The movie displayed a quote from the Old Testament at the start of the film.

“I will cast abominable filth at you, make you vile, and make you a spectacle.”


Now, I will not comment on the quote itself because I know nothing of the Old Testament. But what I want to discuss today has to do with the concept of spectacle, and I’m not talking about the glasses you wear to make your vision clearer. I will use Oxford Languages’ definition, which is ‘an event or scene regarded in terms of its visual impact’.


Around 24 centuries ago, Aristotle wrote in "Poetics," six elements that make for a good and compelling tragedy. Plot, character, thought, diction, music, and spectacle. While the list isn’t necessarily listed according to their importance, during the time, ‘spectacle’ was not being put as a priority compared to others. However, when the Romans adopted much of their entertainment forms from the Greeks, a shift that turned the focus on the element of spectacle happened. They prioritised it above others, and that is why they built the Colosseum, a place where gladiators fight for their lives while the spectators watch for their entertainment.


This focus, based on my observation, persisted until today, apparent in today’s fixation on action-based movies, with scenes displaying gushing blood, dismembered bodies and other gory details being normal. The difference is now, we know that it’s not happening in real life in front of us.


In 1967, a French philosopher, Guy Debord, wrote a book called "La Societe du Spectacle," translated as "The Society of the Spectacle." In the book, Debord discussed a few ideas that we can relate to what’s happening in Peele’s "Nope." One of the ideas that Debord wrote was the concept of media saturation. Real-life experiences are now mere representations to be spectated by other people. He argues that through the spectacle, the line between reality and simulation becomes blurred.

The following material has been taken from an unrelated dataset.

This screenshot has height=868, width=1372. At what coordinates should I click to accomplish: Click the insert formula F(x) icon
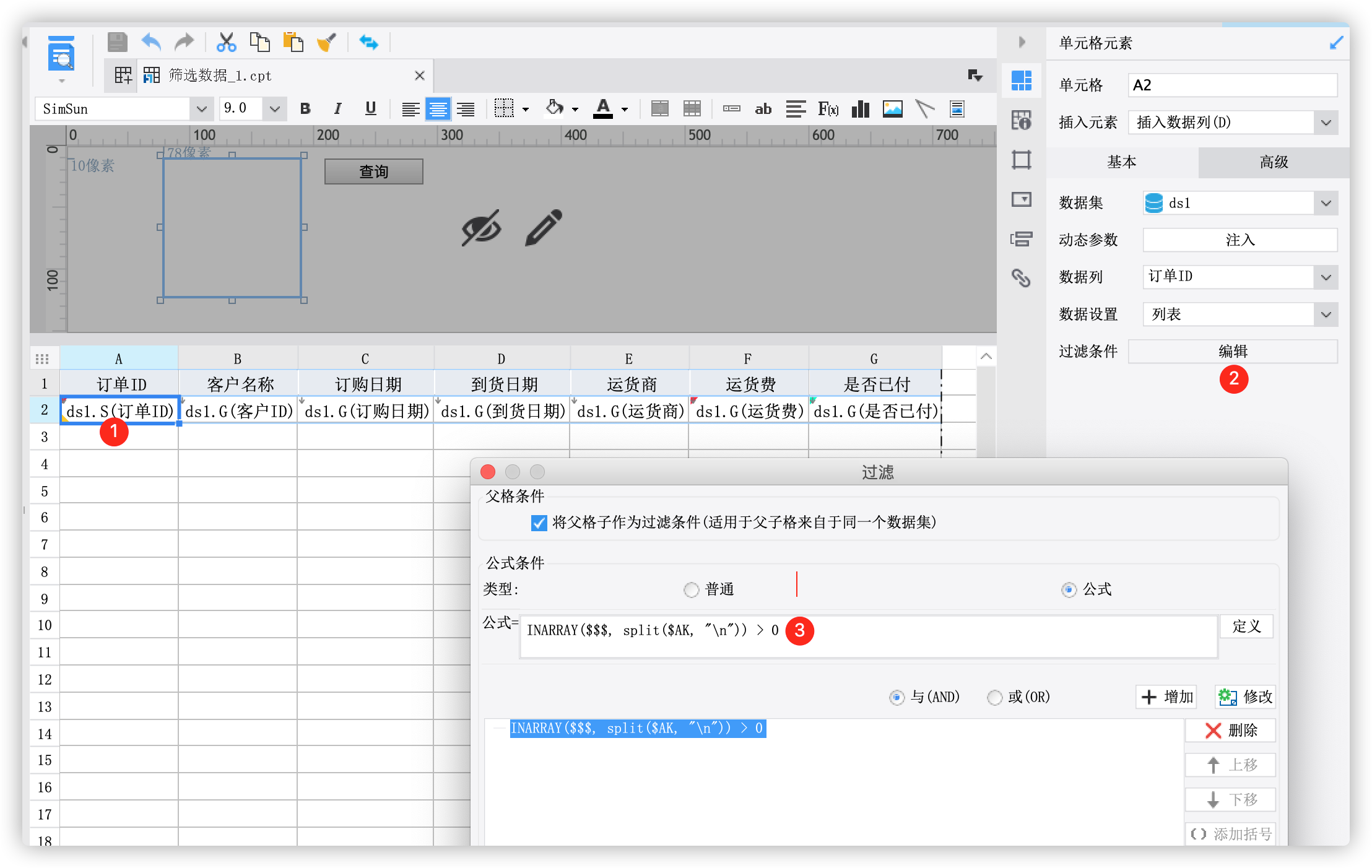click(828, 110)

In "Nope," one of the characters, Jupe experienced a traumatising event during his childhood in which he witnessed an ape going off on attack mode, beating Jupe’s friend to death in front of his own eyes. However, as he grows up when asked about this trauma of his, he can only relate it through the perspective of an SNL sketch that recreated that horrifying event. This shows that the line between real life and simulation has now been blurred, even for those who experienced the event first-hand, like Jupe. Of course, there are psychological factors that explain Jupe’s dissociation from the event, but we’re not focusing on that today.

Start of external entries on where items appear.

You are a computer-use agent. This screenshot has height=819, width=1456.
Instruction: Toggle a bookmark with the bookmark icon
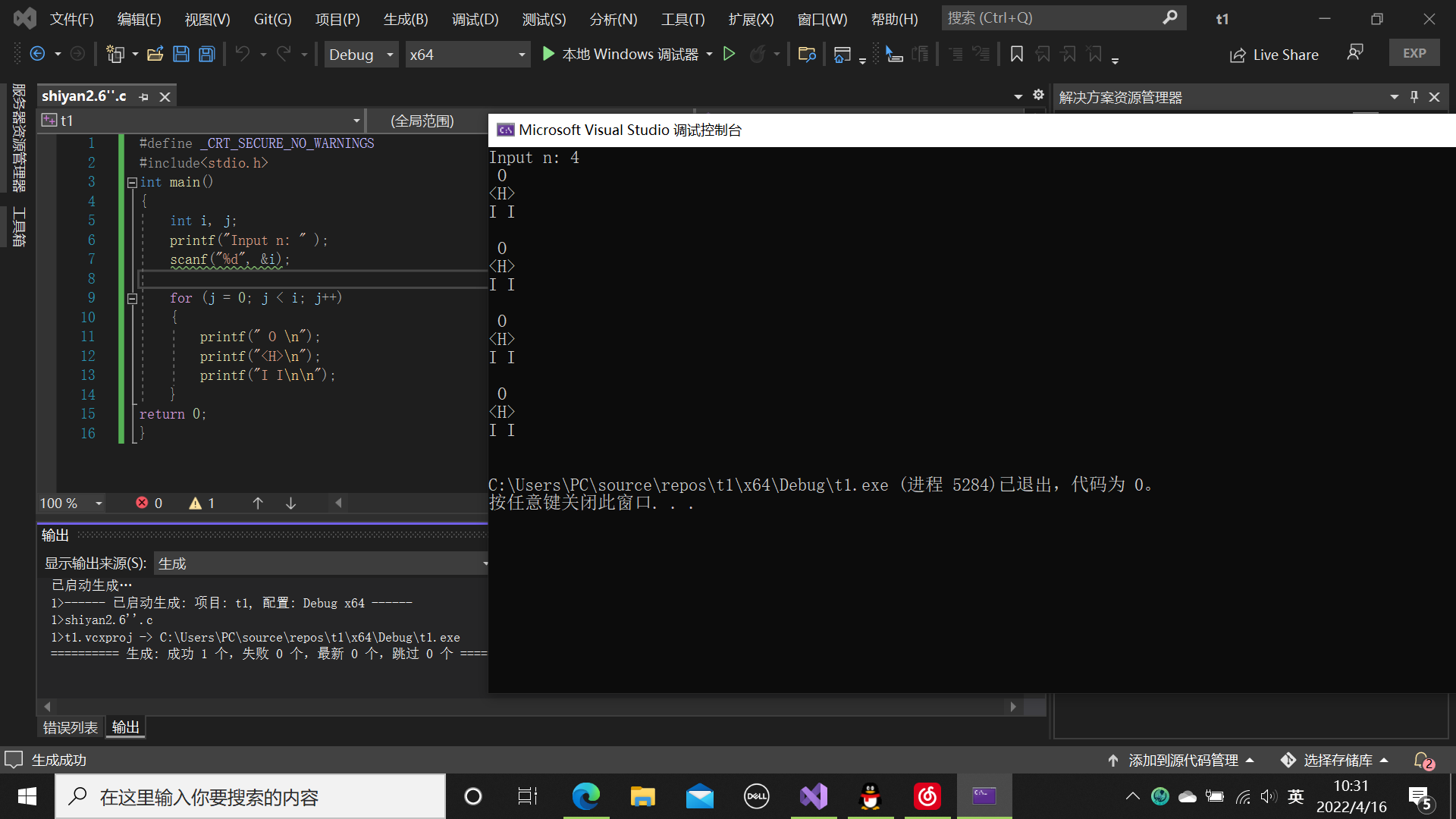pos(1017,54)
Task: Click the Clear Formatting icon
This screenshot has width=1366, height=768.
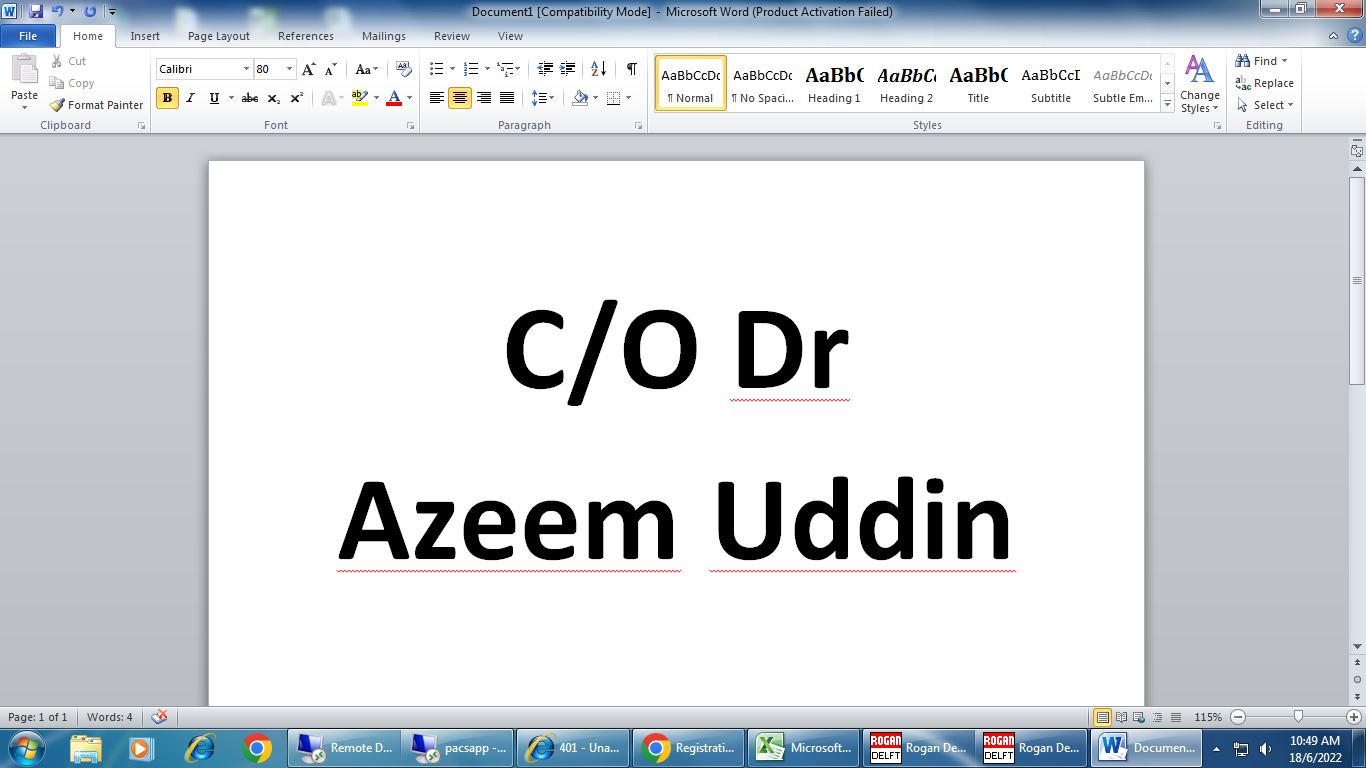Action: tap(404, 69)
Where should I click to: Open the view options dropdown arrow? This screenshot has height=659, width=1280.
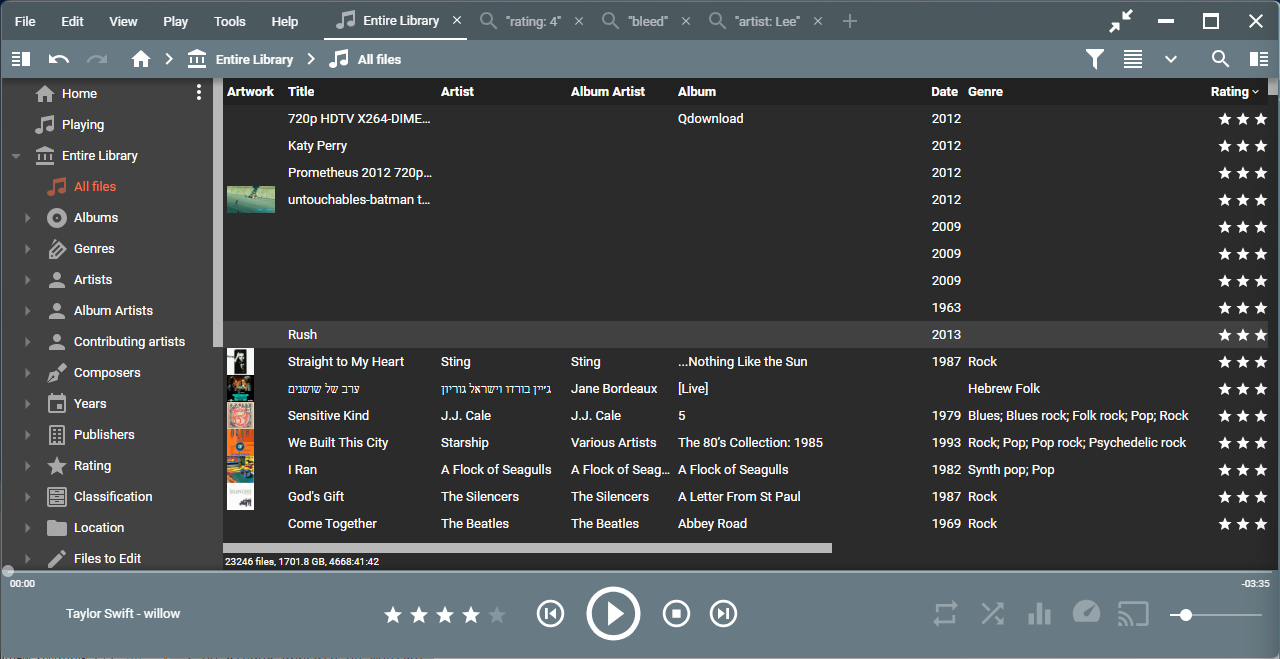[1171, 59]
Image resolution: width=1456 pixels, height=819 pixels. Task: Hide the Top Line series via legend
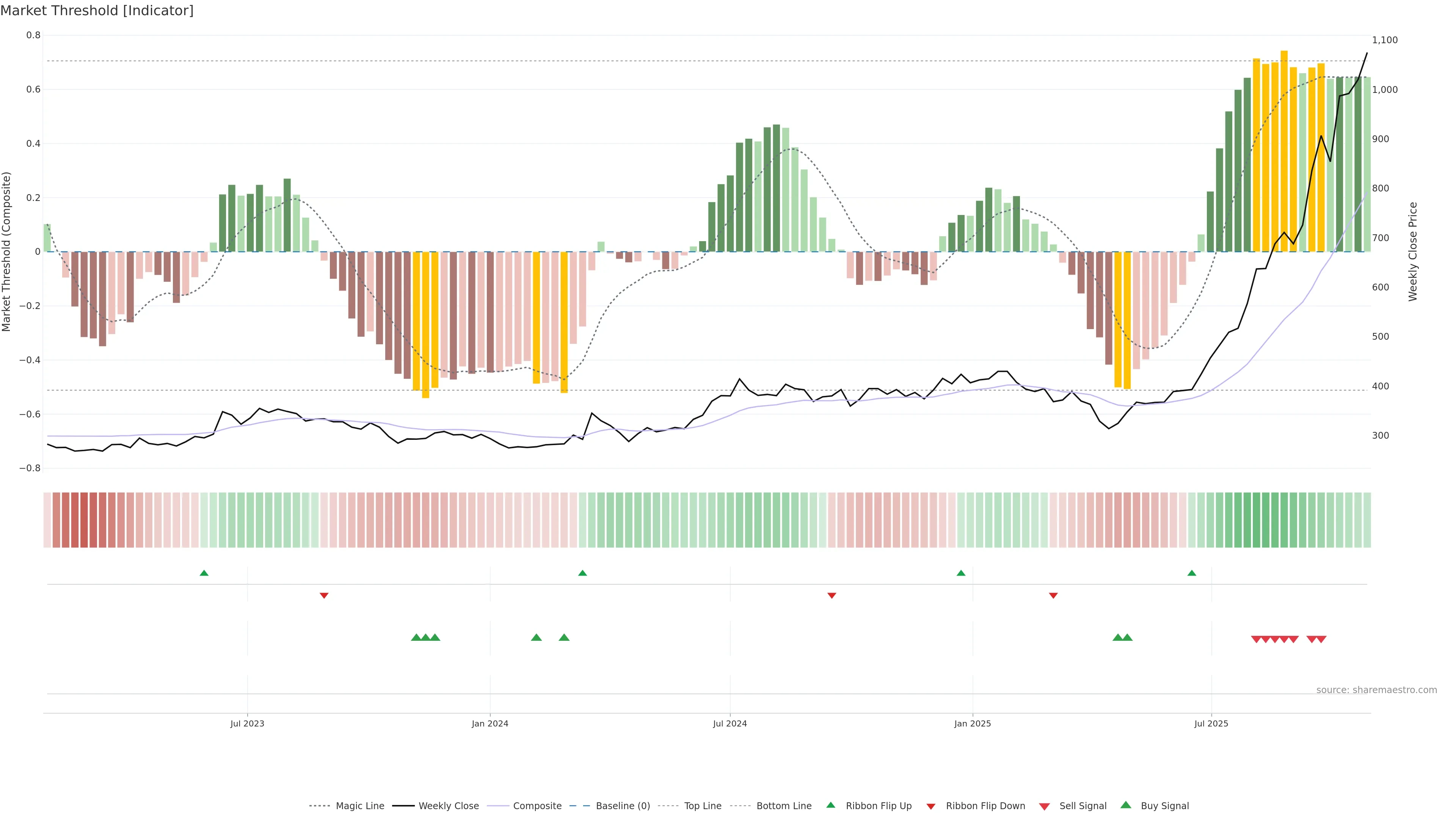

This relates also to the concept of commodifying traumatic events. What is meant by that is in today’s society, a traumatic event for one person sometimes is turned into a spectacle for other people. The fact that they even reenact the horrifying event for an SNL sketch shows that this traumatic event has been commodified as a spectacle for entertainment purposes. Even Jupe himself joined in on this train by creating a special display room that displays all the things found in the aftermath of the ape’s attack, and anyone who wants to see them must pay the fees to him.

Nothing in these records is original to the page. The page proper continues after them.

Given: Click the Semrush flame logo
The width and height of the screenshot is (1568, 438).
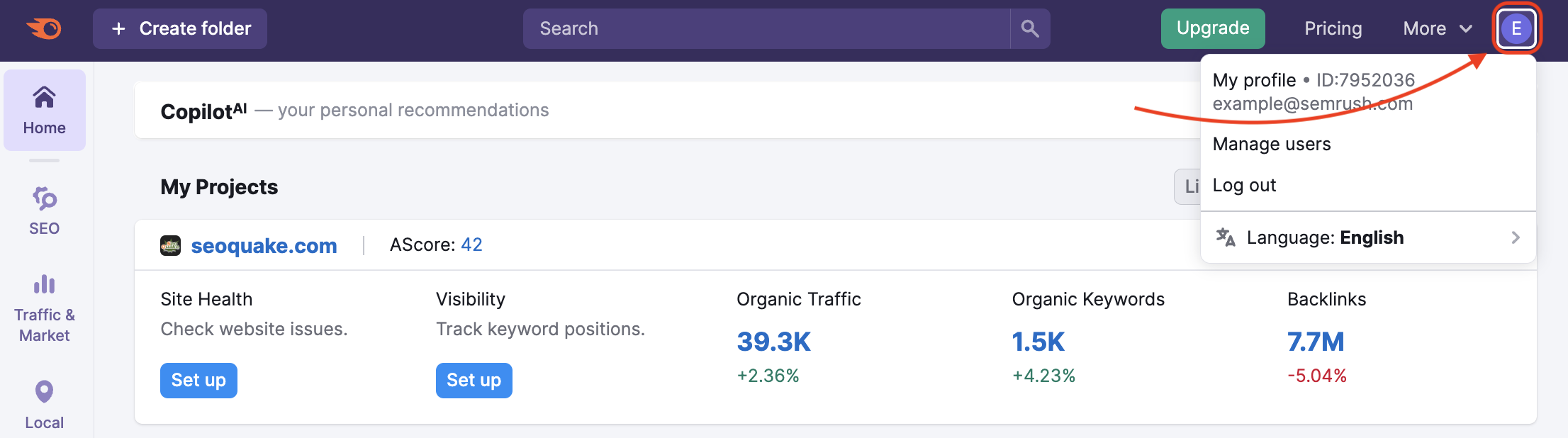Looking at the screenshot, I should (x=44, y=29).
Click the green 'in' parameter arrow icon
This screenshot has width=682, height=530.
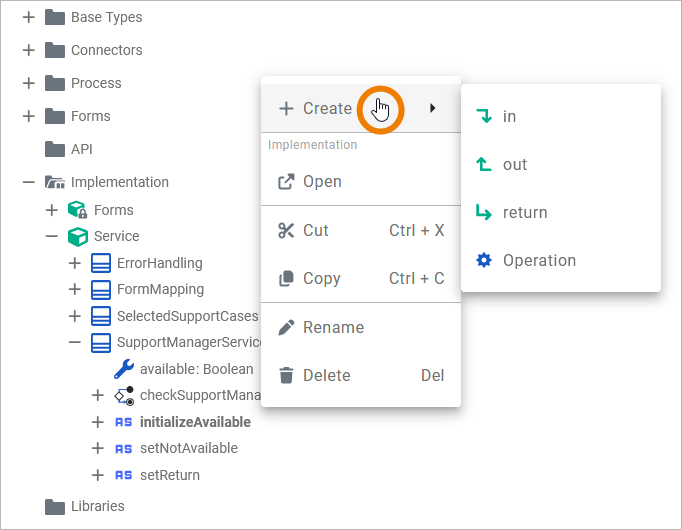(x=485, y=116)
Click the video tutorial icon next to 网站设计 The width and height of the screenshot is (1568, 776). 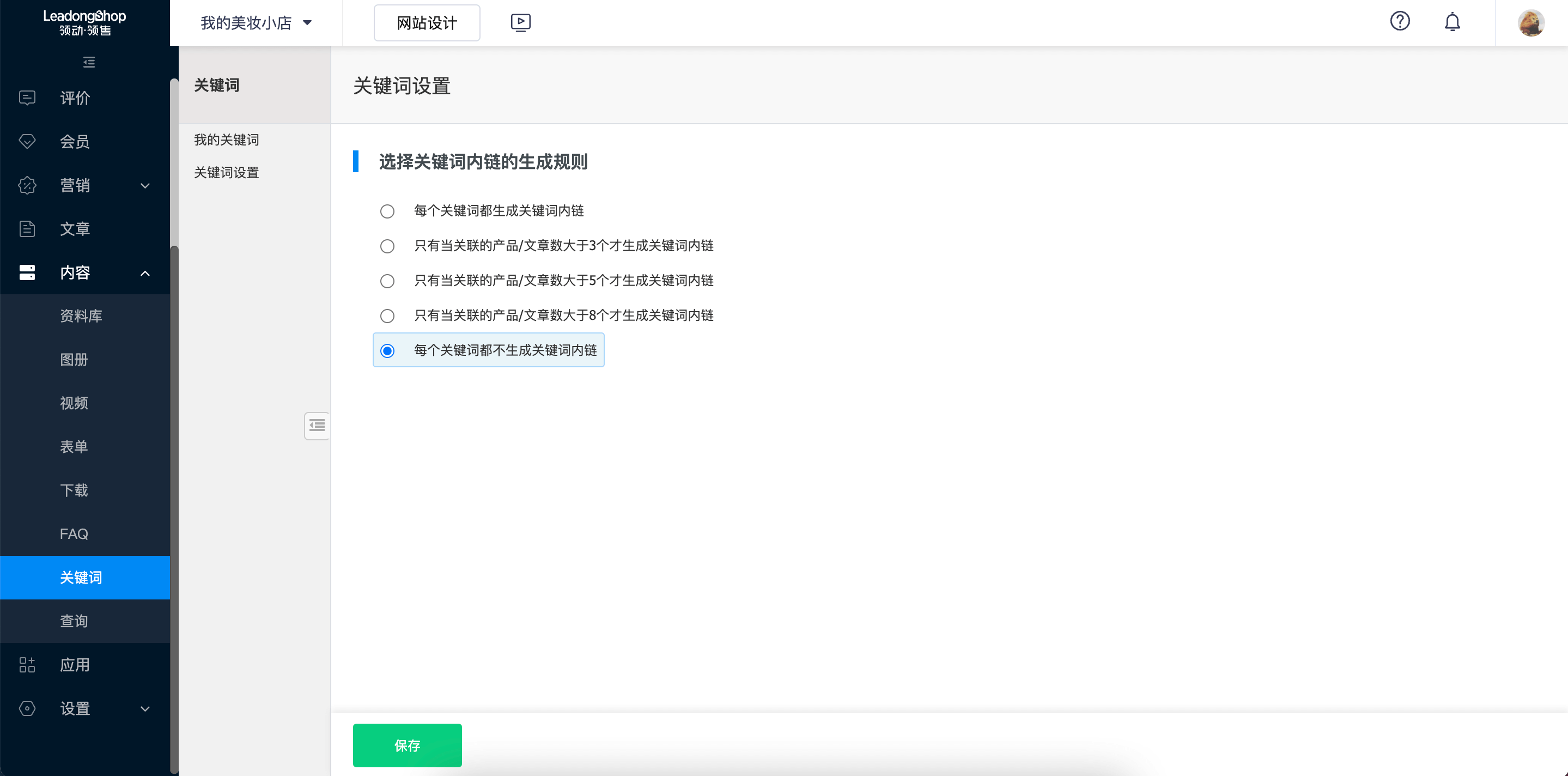pyautogui.click(x=520, y=22)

However, today, spectacle can also be used as a weapon to control a narrative, hence being a powerful tool of political and social control. OJ and Em Haywood, the main characters of "Nope", decided to find ways to film the creature, requiring the help of Angel Torres, an electronic store employee, to set up surveillance cameras around them to help capture the movement of the monstrous creature. Not only that, they also contacted a famous cinematographer, Antlers Hoist, to help them with their project.


This can be seen as a way for them to control the narrative so the world can believe them. Unfortunately, while capturing ‘the impossible shot’, Hoist ended up sacrificing himself, again tying back to Debord’s idea of the spectacle being a “social relation among people, mediated by images”. Life is no longer about what’s happening in real life to an individual. It’s about what is served to and spectated by other people.


“In a world which really is topsy-turvy, the true is a moment of the false.”